Christian Rembe
TU Clausthal
Institute for Electrical Information Technology
email: rembe@iei.tu-clausthal.de
Abstract:
Squeezed Light Sensors employ entanglements of quantum states of light in order to improve sensing resolution. The technology is successfully implemented in the homodyne interferometers of gravitational wave detectors where squeezed light decreased the noise level the resolution substantially. This is particularly important because Brownian motions generated by laser heating of the mirrors prevent further noise improvement with higher light-power levels. The resolution improvement with squeezed light increased the detected number of events from 2 in the first 6 month to 2 per month and even the merger of neutron stars can now be measured.
The group Applied Metrology at Clausthal University of Technology explores the opportunities of squeezed light in industrial interferometer applications. The talk presents the goals and the first achievements of this research. The doctoral students Mengwei Yu and Lei Xiong work on heterodyne interferometry with squeezed light, which has some special demands that are highlighted in the presentation. First experiments in collaboration with the group of Roman Schnabel demonstrate an improvement of 3.5 dB for the detector-noise level in a heterodyne interferometer with limited measurement-light power [1]. An eye-save heterodyne interferometer at 1550 nm with 10 mW measurement power has a shot-noise limited carrier-to-noise ratio in the light field of already 168 dB, which is even more increased by squeezed light. It is challenging to transfer the potential signal-to-noise ratio to the demodulated signal of a heterodyne interferometer [2]. The talk presents challenges and first promising results.
[1] Yu, M., Gewecke, P., Südbeck, J., Schönbeck, A., Schnabel, R., & Rembe, C., Heterodyne laser Doppler vibrometer with squeezed light enhancement. Optics Letters, 48(21), 5607-5610 (2023).
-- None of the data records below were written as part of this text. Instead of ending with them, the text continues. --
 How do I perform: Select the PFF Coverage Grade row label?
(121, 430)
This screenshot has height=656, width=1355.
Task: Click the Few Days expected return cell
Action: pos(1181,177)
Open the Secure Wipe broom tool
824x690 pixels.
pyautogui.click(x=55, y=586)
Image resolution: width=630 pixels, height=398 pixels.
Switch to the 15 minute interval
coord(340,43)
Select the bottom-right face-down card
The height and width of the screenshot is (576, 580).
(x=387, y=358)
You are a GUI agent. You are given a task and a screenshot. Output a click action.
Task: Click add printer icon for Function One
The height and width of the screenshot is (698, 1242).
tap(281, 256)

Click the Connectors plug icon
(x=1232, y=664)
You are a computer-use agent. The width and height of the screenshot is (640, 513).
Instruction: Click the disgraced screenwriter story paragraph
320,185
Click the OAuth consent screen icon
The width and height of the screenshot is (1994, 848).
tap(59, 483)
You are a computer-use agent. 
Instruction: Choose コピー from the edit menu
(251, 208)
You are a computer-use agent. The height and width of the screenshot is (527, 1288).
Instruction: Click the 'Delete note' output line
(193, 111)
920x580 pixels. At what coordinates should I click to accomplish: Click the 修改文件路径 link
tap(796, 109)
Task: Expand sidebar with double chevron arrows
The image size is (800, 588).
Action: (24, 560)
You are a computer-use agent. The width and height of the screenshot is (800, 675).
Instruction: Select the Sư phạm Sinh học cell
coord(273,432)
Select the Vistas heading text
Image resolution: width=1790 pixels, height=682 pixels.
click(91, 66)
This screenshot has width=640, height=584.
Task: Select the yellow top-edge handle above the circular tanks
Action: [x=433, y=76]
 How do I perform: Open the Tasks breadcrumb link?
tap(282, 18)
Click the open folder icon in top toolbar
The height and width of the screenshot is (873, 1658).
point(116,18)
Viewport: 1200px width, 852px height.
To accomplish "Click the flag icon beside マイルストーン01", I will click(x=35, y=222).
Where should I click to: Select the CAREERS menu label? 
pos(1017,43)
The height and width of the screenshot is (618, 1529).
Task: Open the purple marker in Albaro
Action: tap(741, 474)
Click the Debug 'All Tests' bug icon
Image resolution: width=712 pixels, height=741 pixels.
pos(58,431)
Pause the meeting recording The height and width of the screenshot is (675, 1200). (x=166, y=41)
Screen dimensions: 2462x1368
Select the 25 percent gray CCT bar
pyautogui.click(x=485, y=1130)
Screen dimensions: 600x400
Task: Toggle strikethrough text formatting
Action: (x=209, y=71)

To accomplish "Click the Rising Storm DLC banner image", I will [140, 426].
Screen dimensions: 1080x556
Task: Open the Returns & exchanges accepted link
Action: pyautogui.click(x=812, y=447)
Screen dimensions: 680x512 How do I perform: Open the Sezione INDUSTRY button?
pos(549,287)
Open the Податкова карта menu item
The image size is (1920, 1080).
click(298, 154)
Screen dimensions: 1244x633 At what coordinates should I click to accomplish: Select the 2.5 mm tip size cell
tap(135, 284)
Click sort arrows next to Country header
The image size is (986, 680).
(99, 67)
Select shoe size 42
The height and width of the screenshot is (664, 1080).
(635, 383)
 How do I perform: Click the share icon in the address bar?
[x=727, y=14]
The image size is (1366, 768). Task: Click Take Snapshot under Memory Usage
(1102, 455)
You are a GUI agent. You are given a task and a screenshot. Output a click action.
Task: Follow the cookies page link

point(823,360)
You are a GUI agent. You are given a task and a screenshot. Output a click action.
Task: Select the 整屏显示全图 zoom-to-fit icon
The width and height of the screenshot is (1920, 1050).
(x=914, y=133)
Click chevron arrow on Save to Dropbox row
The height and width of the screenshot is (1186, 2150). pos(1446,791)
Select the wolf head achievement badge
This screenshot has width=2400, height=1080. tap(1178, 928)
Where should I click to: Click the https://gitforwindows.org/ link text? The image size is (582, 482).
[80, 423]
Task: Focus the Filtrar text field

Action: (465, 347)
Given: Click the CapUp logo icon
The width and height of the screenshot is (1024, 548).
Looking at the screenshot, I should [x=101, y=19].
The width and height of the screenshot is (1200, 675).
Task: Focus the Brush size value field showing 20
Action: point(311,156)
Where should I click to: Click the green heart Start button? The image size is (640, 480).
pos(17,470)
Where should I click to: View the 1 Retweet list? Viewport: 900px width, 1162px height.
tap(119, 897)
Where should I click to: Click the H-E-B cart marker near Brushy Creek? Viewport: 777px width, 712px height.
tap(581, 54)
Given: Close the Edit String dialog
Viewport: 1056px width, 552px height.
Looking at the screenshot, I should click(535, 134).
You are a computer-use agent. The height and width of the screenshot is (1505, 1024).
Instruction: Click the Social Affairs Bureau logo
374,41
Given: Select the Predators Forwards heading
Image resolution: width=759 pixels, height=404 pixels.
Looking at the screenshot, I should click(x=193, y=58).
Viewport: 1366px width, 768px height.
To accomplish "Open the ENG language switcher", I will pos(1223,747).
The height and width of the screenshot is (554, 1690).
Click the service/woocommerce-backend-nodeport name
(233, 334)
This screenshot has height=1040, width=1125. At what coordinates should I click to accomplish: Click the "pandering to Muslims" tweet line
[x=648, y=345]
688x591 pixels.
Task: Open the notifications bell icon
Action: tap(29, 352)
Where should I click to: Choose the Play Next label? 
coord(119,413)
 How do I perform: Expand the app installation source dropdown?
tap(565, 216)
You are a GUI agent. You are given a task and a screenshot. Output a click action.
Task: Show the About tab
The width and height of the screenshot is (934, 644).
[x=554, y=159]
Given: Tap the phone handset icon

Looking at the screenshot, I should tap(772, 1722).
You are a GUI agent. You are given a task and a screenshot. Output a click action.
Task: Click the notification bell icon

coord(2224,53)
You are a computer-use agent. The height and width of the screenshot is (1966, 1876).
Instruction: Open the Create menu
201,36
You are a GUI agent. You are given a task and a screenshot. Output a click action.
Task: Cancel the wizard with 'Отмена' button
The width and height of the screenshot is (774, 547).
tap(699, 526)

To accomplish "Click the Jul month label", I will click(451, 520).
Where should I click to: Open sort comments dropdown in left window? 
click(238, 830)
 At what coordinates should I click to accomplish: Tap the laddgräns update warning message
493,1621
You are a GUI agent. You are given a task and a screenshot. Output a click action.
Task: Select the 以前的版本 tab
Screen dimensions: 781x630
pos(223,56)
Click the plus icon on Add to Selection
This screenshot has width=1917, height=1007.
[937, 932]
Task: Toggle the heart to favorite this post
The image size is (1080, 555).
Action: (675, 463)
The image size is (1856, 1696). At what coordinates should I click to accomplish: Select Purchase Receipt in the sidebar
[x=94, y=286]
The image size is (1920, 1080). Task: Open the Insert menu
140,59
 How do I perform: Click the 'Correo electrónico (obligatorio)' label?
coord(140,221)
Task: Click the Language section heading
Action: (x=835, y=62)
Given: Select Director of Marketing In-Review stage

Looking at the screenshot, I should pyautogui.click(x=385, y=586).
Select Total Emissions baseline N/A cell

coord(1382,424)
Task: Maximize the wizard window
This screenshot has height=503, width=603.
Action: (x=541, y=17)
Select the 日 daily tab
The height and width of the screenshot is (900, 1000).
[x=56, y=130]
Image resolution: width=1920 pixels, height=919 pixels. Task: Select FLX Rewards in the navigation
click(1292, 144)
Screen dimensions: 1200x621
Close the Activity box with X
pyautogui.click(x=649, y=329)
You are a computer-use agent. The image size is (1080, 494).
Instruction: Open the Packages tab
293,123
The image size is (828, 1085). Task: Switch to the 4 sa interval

[2] Yu, M., Schewe, M., Bauer, G., & Rembe, C., Improved demodulated phase signal resolution for carrier signals with small modulation index by clipping and synchronous sampling for heterodyne interferometers. Scientific Reports, 13(1), 8570 (2023).
Short CV:
Christian Rembe received the diploma in Physics from the University of Hanover, Germany, in 1994. From 1994 to 1999, he was a doctoral student at the University of Ulm in Germany where he received a doctor degree in Engineering (Dr.-Ing.). In 1999, he joined the Berkeley Sensor & Actuator Center at the University of California, Berkeley as postdoctoral fellow, supported by a Feodor-Lynen-Scholarship of the Alexander von Humboldt-Foundation and a MacKay Lecturer Fellowship from UC Berkeley. From 2001-2015 he headed the department Development Optics at the Polytec GmbH in Waldbronn, Germany. Since 2015, he is professor for Applied Metrology at the Clausthal University of Technology in Germany. In 2017, he became in addition the director of the Institute for Electrical Information Technology at the TU Clausthal. In 2022 and 2023, he was chair of the management board of the AHMT (working group of university lecturers in metrology of universities in Germany and Austria).